Records from a pointing dataset

※

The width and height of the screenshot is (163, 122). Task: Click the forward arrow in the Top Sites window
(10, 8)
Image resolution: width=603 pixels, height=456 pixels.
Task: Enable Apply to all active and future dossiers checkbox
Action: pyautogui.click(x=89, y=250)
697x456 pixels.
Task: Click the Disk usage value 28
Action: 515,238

※

■ **Exercise brief**
Put the lines of the records above into a numbered list, leaving out any blank lines.

■ **Correct result**
1. The width and height of the screenshot is (163, 122). Task: Click the forward arrow in the Top Sites window
2. (10, 8)
3. Image resolution: width=603 pixels, height=456 pixels.
4. Task: Enable Apply to all active and future dossiers checkbox
5. Action: pyautogui.click(x=89, y=250)
6. 697x456 pixels.
7. Task: Click the Disk usage value 28
8. Action: 515,238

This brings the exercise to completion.